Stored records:
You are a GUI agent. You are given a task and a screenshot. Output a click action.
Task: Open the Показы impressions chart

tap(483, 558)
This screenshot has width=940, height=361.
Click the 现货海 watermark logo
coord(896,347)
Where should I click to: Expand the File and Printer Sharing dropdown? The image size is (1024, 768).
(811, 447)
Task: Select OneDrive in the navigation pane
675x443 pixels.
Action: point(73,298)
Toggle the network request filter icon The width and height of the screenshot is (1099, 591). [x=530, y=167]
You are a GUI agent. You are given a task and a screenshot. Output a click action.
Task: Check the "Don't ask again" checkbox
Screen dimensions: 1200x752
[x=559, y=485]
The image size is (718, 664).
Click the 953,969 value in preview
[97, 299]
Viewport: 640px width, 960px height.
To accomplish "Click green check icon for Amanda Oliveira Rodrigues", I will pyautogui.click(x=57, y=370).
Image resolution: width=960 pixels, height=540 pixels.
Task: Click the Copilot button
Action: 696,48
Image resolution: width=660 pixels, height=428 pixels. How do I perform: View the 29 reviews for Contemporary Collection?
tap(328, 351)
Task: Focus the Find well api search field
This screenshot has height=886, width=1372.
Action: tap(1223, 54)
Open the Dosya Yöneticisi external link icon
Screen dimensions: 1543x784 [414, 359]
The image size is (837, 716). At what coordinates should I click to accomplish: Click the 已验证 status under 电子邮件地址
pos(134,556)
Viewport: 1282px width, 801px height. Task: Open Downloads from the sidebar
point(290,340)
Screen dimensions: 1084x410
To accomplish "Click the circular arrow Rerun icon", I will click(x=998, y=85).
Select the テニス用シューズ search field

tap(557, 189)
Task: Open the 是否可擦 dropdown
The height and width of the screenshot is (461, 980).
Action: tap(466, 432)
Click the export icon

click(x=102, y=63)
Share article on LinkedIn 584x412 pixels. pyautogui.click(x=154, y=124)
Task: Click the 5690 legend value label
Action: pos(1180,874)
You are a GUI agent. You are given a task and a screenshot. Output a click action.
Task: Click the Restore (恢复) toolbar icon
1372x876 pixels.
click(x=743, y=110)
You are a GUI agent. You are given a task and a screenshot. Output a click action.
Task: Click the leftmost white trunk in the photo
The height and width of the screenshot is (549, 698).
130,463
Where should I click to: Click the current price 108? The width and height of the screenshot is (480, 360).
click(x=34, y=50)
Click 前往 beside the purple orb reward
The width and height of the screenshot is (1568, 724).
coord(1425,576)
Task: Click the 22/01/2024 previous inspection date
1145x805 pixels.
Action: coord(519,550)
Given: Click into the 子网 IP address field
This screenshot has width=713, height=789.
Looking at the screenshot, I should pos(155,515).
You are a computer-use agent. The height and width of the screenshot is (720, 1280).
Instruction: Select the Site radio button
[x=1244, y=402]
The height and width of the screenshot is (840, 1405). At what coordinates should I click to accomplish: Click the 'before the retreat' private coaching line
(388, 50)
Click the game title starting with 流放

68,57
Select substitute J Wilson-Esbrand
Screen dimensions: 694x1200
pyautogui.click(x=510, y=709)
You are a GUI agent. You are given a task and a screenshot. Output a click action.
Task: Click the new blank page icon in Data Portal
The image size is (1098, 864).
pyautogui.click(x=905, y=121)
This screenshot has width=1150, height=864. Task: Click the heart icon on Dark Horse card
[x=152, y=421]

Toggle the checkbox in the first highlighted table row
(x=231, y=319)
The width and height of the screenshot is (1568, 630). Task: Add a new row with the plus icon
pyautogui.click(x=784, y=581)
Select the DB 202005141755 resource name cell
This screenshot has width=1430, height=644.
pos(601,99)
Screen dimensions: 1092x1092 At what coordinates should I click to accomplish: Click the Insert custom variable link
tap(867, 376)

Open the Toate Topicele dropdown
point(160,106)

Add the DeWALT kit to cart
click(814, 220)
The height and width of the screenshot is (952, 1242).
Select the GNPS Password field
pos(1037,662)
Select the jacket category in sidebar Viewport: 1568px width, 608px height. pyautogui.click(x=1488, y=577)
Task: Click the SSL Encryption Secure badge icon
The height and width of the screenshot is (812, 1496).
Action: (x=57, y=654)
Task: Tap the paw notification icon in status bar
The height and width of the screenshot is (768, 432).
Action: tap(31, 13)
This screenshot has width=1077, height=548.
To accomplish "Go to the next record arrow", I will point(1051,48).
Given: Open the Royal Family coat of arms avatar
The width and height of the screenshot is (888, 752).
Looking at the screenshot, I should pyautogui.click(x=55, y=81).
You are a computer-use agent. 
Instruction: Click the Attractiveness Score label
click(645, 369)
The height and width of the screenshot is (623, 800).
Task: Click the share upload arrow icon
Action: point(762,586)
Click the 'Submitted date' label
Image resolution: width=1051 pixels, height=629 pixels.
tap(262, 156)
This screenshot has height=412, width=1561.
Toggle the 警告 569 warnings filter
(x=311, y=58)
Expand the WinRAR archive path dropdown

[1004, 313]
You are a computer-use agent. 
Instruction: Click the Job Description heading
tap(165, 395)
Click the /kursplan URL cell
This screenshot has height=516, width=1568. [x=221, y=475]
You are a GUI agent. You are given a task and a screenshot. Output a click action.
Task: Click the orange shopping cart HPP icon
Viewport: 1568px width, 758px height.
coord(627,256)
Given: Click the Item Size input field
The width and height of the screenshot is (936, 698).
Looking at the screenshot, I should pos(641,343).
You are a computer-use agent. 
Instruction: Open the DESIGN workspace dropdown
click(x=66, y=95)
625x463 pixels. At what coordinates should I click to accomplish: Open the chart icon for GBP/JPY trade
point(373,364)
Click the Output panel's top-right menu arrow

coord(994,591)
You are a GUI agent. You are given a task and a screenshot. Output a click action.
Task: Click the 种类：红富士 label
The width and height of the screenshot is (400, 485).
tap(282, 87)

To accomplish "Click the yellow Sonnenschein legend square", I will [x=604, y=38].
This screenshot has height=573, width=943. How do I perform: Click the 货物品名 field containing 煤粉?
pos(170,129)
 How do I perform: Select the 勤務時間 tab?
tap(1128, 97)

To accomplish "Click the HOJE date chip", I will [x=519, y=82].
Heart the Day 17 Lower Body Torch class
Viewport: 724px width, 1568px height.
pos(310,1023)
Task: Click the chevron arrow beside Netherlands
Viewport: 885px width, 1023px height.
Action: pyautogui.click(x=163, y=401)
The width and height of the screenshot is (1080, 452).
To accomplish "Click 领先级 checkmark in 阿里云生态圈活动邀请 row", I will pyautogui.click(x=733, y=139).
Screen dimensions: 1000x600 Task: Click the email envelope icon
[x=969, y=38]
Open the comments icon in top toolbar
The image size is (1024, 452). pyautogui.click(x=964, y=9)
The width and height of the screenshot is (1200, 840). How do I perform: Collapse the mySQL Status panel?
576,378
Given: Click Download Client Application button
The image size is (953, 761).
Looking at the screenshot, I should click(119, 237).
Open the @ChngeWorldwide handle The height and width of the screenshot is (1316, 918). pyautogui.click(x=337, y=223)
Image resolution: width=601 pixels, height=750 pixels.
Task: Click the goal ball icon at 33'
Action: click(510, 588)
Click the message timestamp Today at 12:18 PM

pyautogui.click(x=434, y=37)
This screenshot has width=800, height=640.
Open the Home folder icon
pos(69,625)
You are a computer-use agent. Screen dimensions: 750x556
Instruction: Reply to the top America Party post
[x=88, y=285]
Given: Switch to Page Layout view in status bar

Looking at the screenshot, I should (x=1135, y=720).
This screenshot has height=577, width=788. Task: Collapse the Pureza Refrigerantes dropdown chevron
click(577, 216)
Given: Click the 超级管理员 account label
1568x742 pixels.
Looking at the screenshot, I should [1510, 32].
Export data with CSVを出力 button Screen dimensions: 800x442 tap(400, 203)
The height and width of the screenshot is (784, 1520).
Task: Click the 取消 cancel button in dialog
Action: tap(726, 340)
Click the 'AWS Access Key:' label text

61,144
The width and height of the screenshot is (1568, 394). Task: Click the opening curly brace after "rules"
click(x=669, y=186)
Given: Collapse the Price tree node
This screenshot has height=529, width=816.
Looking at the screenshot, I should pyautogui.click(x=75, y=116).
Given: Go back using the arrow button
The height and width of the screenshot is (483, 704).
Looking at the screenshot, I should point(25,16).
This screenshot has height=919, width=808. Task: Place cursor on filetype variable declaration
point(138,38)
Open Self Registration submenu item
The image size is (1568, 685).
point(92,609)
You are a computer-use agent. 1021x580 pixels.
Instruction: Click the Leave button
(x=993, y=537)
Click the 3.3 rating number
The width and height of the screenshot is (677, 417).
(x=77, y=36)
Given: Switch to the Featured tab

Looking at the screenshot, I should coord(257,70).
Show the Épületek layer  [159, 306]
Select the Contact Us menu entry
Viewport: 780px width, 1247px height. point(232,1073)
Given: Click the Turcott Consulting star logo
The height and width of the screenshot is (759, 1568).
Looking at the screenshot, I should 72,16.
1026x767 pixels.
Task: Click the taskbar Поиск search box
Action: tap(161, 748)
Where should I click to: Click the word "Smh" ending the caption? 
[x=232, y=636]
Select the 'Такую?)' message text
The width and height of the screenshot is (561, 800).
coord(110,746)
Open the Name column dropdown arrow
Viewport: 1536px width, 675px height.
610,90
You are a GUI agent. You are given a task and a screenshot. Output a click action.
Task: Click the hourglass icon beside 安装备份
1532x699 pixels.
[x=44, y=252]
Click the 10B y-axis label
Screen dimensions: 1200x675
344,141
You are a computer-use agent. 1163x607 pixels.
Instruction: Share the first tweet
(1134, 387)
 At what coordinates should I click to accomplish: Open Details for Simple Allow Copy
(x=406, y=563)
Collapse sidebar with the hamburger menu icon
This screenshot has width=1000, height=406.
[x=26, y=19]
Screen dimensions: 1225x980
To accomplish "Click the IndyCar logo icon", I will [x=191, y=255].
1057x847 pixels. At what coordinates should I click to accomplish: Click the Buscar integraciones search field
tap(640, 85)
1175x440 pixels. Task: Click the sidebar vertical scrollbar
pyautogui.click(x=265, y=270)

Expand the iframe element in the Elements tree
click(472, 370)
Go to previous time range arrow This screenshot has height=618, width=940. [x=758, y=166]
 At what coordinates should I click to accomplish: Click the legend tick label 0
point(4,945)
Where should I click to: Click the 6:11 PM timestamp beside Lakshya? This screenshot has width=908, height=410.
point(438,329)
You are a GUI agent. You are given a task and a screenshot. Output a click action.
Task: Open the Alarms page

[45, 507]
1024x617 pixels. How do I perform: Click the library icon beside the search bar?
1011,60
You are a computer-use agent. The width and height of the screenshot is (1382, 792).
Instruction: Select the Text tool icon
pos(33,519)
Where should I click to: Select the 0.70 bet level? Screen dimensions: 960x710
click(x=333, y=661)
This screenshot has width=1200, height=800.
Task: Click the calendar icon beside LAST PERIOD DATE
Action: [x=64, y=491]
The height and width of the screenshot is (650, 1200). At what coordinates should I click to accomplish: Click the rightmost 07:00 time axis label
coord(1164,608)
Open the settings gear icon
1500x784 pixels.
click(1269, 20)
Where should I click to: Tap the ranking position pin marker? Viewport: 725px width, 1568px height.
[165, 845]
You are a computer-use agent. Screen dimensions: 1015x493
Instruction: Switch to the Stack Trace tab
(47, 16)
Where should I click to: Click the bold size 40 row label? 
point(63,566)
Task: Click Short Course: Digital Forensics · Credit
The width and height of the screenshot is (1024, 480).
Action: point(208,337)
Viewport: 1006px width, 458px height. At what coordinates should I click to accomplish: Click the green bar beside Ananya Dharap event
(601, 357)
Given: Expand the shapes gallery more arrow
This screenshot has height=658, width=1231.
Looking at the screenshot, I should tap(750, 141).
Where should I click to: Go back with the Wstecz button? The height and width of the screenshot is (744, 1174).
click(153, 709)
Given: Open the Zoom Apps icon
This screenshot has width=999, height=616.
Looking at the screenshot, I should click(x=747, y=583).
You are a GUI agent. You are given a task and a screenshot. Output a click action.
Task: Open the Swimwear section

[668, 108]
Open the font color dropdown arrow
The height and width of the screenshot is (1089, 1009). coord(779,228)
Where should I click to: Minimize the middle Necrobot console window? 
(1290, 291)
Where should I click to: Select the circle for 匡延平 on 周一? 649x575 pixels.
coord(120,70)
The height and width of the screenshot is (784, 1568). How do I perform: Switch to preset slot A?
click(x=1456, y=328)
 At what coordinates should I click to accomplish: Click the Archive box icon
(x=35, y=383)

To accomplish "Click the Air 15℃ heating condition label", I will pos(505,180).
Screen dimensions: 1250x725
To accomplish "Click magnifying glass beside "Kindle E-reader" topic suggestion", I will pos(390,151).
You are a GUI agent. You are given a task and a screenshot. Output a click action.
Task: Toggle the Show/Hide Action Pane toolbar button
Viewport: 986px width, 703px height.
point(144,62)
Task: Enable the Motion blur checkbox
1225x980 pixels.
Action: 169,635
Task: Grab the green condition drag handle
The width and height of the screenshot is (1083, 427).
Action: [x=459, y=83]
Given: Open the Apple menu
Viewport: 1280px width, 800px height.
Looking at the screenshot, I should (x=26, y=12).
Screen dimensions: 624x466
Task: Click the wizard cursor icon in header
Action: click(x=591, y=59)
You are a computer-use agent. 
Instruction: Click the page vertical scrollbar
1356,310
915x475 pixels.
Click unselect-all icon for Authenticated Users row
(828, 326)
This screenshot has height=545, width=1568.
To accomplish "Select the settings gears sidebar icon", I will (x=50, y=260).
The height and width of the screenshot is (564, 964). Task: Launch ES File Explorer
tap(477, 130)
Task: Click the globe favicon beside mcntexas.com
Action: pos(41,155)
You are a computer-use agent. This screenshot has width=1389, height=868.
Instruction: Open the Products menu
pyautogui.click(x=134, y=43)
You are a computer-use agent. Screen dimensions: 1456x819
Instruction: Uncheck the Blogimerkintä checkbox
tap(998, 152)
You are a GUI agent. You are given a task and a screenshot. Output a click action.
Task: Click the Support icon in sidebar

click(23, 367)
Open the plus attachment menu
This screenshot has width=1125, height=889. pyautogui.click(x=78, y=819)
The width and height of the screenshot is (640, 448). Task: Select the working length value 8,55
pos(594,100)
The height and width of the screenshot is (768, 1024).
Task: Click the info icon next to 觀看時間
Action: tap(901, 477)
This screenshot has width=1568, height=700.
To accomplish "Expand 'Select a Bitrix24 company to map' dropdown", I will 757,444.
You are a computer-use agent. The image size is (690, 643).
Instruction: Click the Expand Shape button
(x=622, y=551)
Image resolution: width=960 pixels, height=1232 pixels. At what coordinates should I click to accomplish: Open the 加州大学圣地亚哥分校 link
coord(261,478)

WHAT THIS TASK INVOLVES:
The number of lines in the data that contain the word "Show" is all that should be stated.

TASK ANSWER:
2